Они тогда смогли. Йохан, спустя два дня покинувший карцер, возвратить себе место признанного вожака в их тройке уже не сумел: против двоих, даже когда каждый в отдельности был слабее него, он сделать уже ничего не мог. А тот вечер Курту запомнился навсегда — именно в ту беспокойную ночь щелкнуло что-то внутри, и многое, что прежде проходило мимо, стало теперь мало-помалу водворяться в памяти и в разуме.

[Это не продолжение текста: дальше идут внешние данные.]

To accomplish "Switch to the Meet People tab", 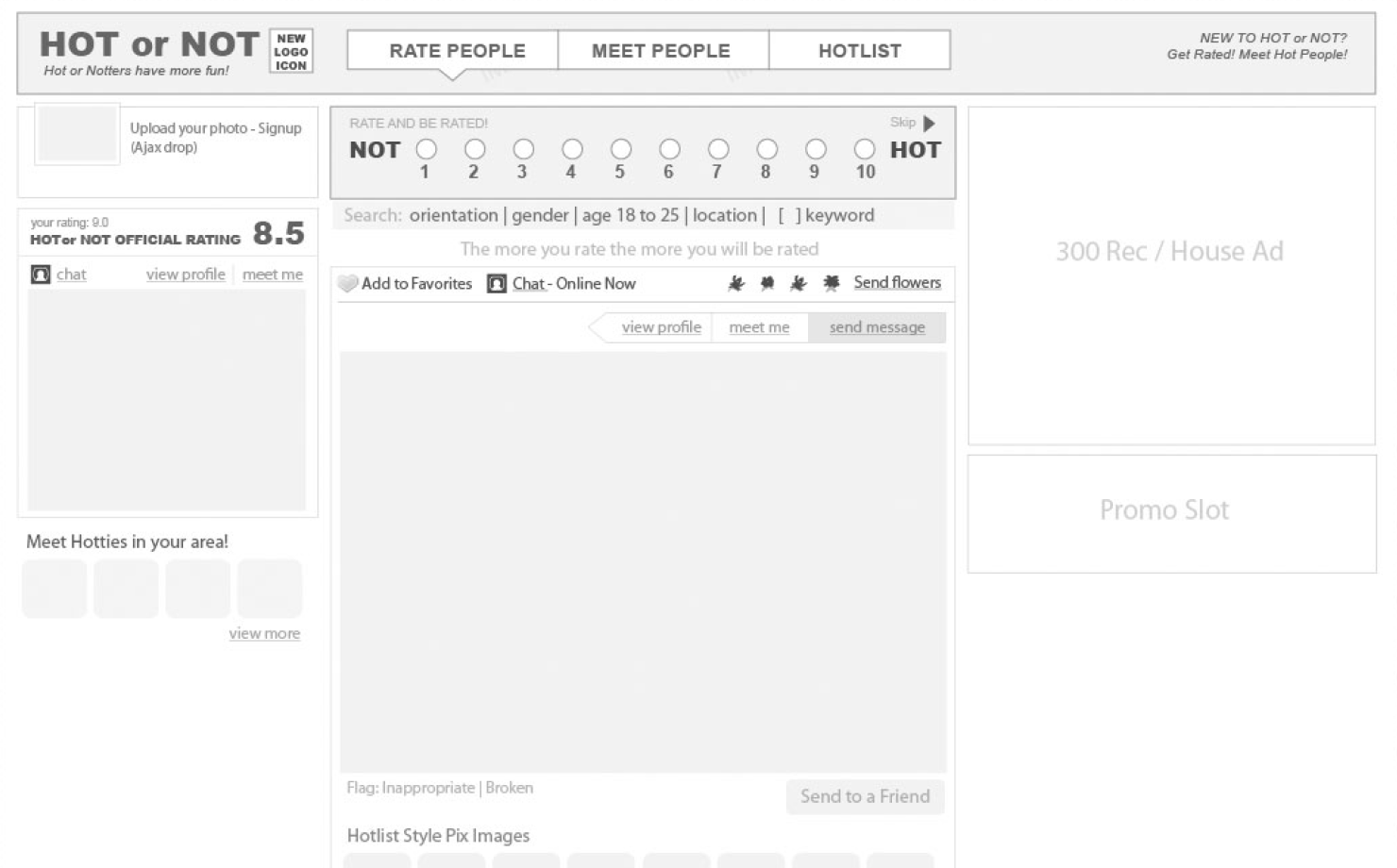I will pos(661,51).
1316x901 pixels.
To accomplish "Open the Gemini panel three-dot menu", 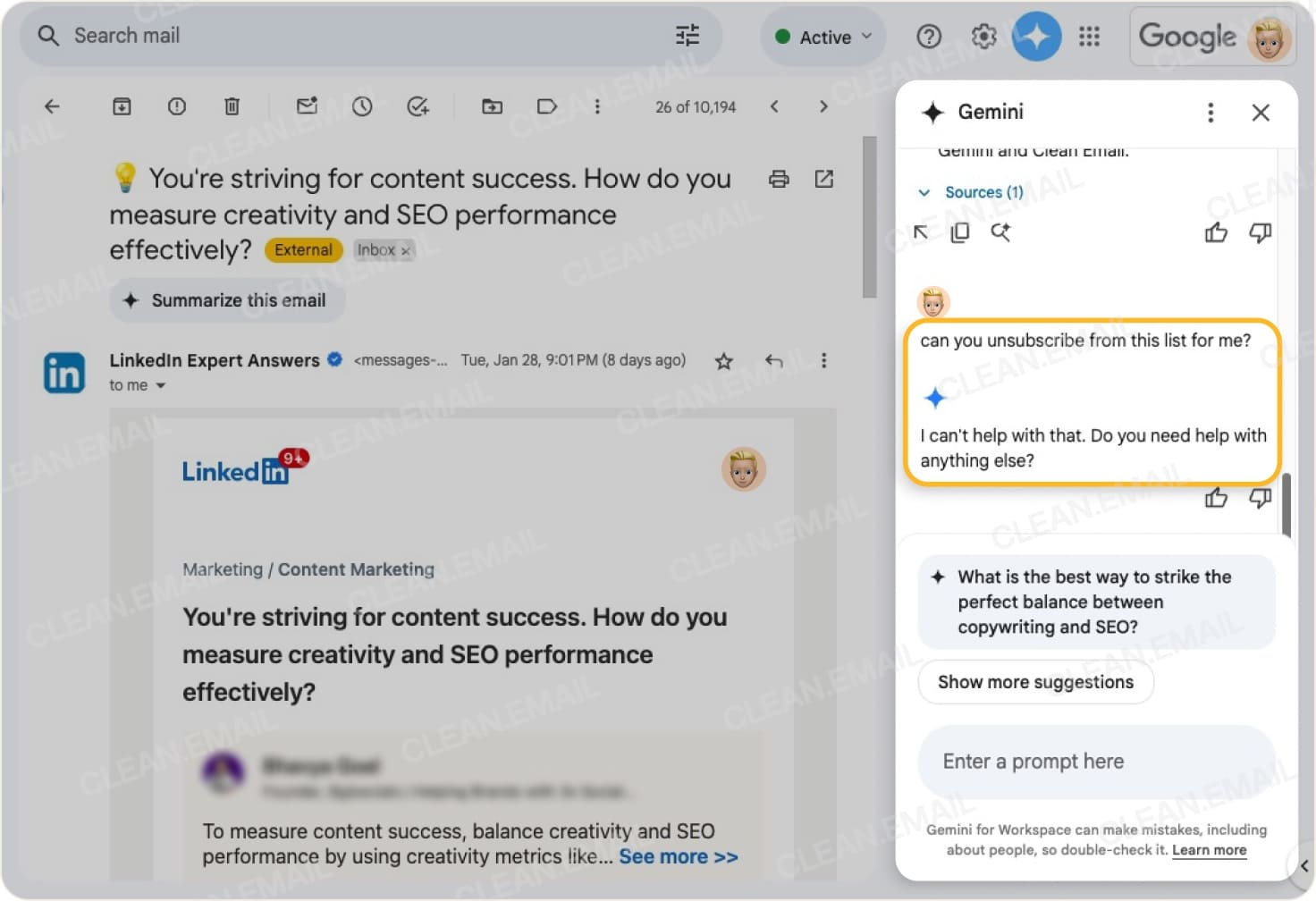I will 1211,113.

Однако выпускник номер тысяча двадцать один, обретя Знак и Печать и выйдя в мир с готовностью servire et tueri[34], обнаружил для себя нежданно, что христианские добродетели, о коих говорилось в академии и каковые, как ему когда-то казалось, куда проще него должны были усвоить законопослушные граждане, затерялись где-то под толстым налетом фальши, стяжательства, жестокосердия в их душах. Мир оказался таким же, как некогда покинутая им улица: выживал сильнейший, наглейший, бесстыднейший.

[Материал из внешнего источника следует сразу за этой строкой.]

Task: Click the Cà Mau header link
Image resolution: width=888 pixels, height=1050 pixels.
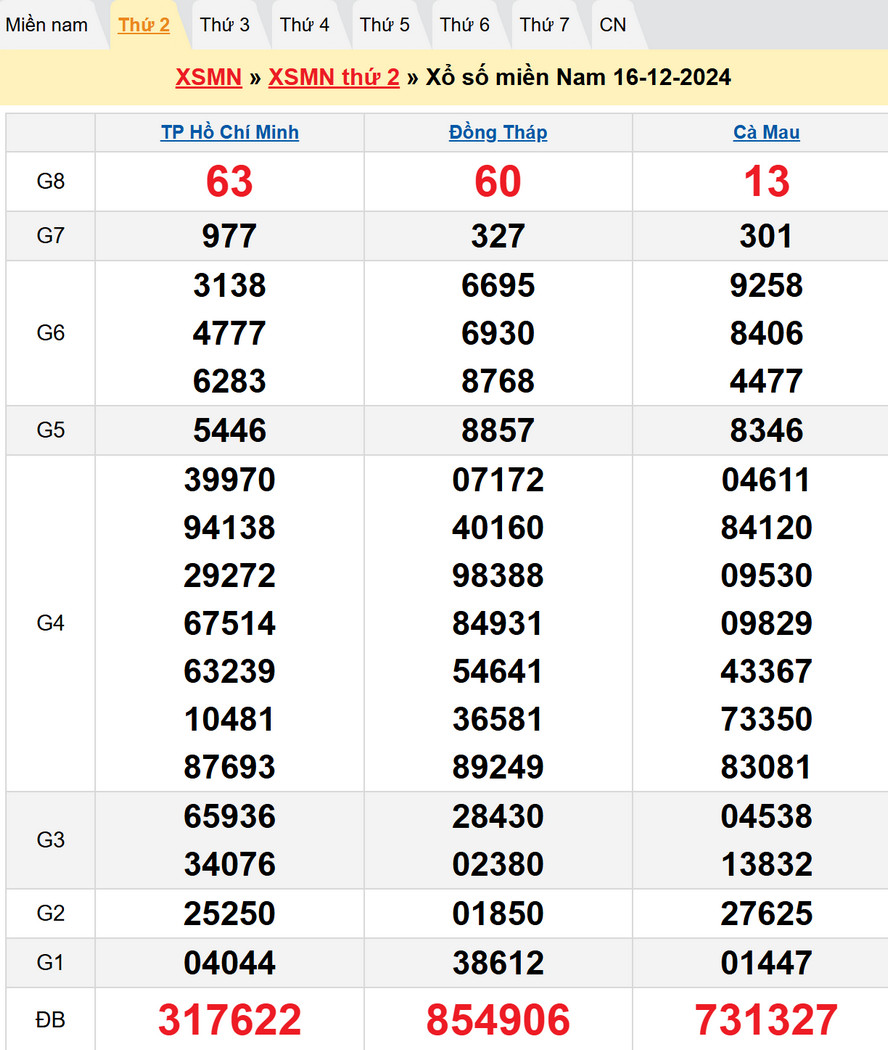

Разочарование в человеке, столь явственно и внезапно постигшее майстера инквизитора, на многое заставило взглянуть иначе, нежели в первый день выхода из стен академии; в том числе и на собственное служение, каковое становилось еще более нужным, нежели чем ему думалось, еще более необходимым — именно потому, что сами по себе, без помощи, без его службы, люди, как оказалось, попросту не способны выжить. Трусость, предательство, глупость, злоба людская — явно не были теми достоинствами, каковые способствовали бы восстановлению в подлунном мире хотя бы милосердия, не говоря уже о справедливости. В необходимости своего служения несмотря ни на что майстер инквизитор ни разу не усомнился, однако возлюбить объект приложения сил так и не смог. Бруно мог призывать к снисходительности и смирению, сколько ему было угодно, мог читать наставления и выносить порицания, однако это уже не могло ничего изменить.
Головных уборов Курт не признавал давно — никаких, даже в самую отвратительную погоду: отсутствие шапки лишало необходимости снимать ее при приближении тех, кто привык видеть именно и только такое приветствие и признание своего status’а. Стальная бляха, на первых порах носимая под курткой, теперь не извлекалась при необходимости, а висела всегда поверх, на виду, если обстоятельства не требовали сокрытия своей должности. Взгляд давно не опускался ни перед кем, когда осознался тот факт, что никто не может повысить на него голоса, высказать дерзость, а тот, кто рискнет это сделать, ставится на место двумя словами или одним движением. Уже не только в рассудке, но и в каждом нерве осталась привычка к тому, что должностных лиц можно попросту игнорировать, с правящим герцогом коротко поздороваться, а любому духовному лицу — в лучшем случае мимоходом кивнуть.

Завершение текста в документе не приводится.